* Written task: Copy out every line of the material below word for word, leaving out the pictures.

* Given records:

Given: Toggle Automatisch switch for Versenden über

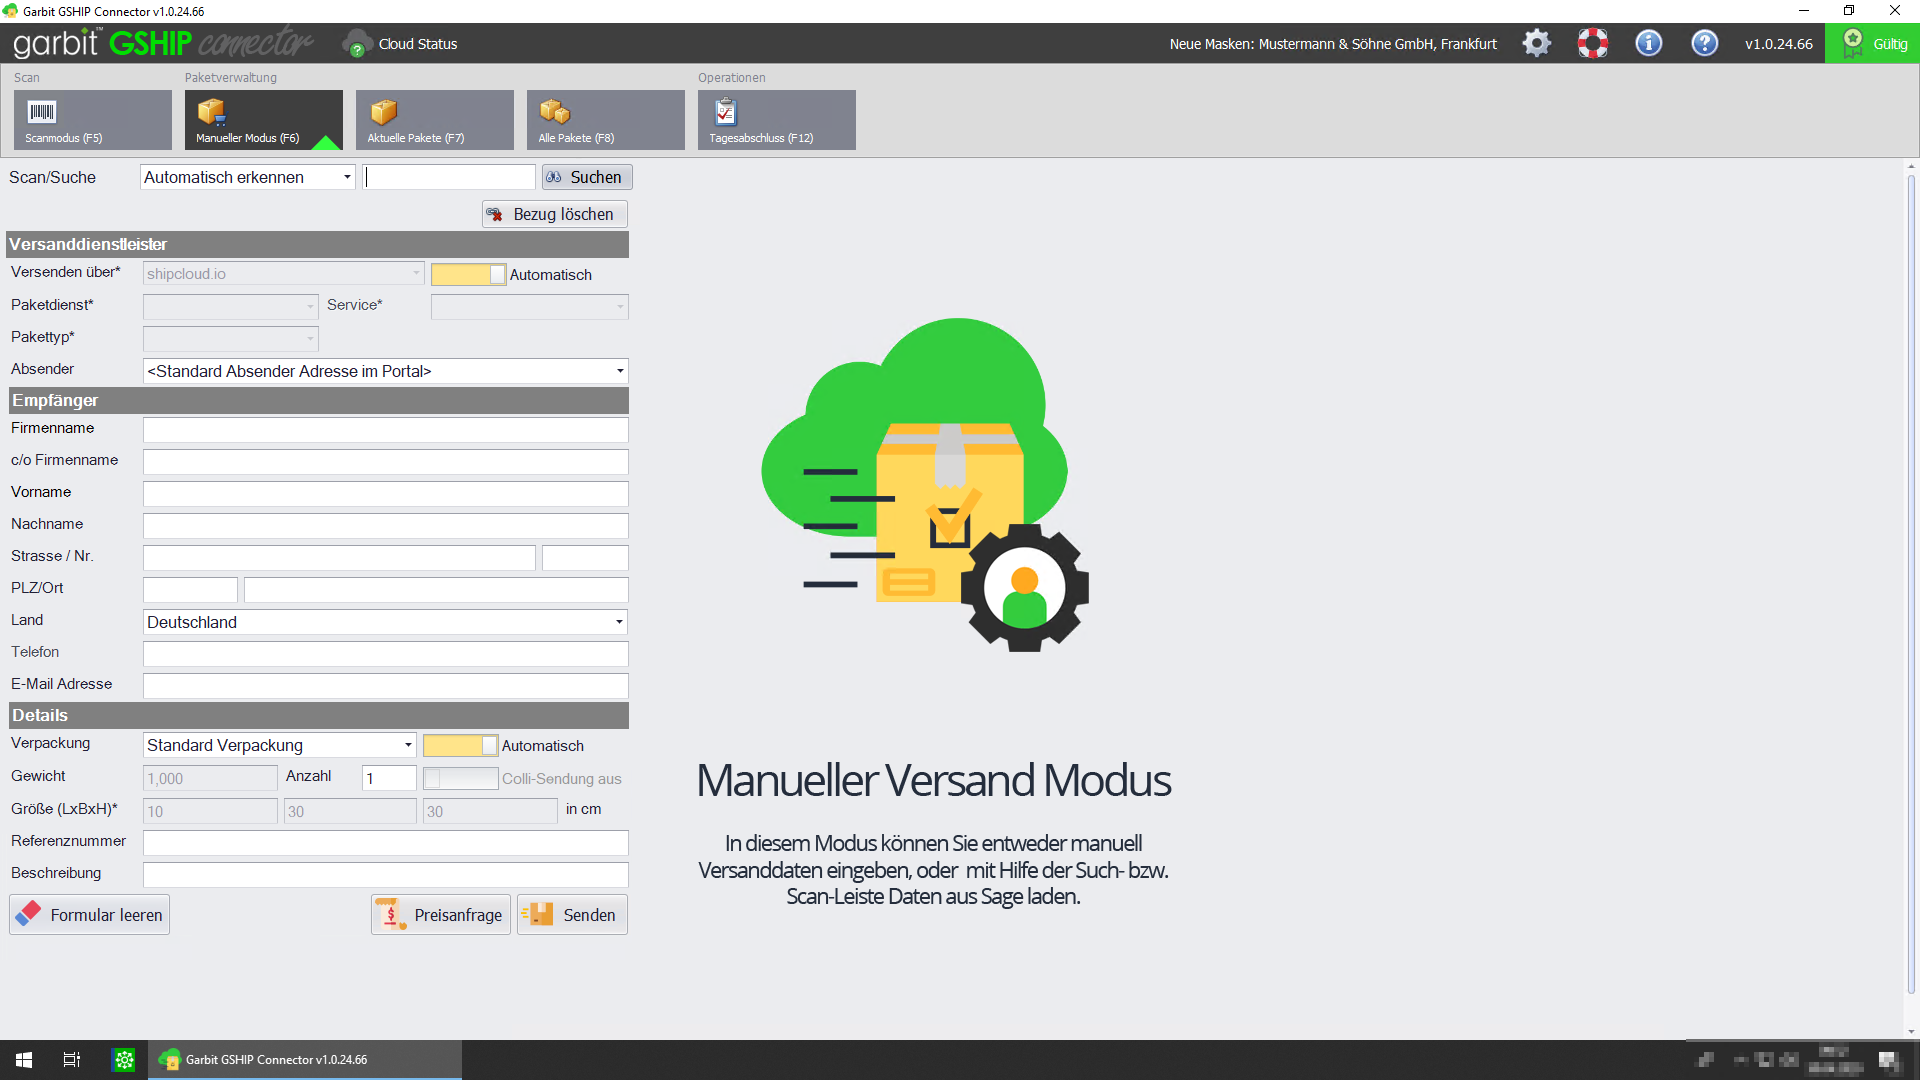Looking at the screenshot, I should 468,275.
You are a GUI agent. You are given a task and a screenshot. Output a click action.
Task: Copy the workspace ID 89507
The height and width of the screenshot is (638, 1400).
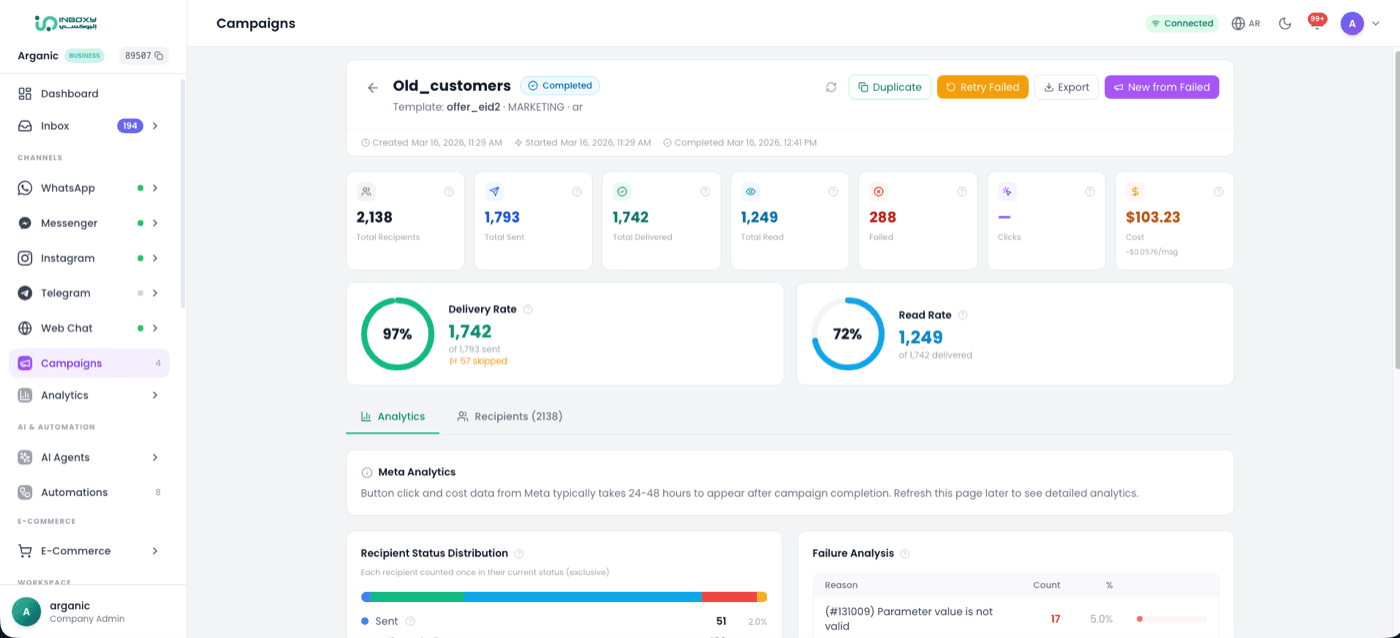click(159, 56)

* Answer to the problem:
Given: Toggle Automatisch switch for Versenden über

Looking at the screenshot, I should 468,275.
You are a GUI agent. You are given a task and a screenshot. Output a click action.
Task: Copy the workspace ID 89507
The height and width of the screenshot is (638, 1400).
click(159, 56)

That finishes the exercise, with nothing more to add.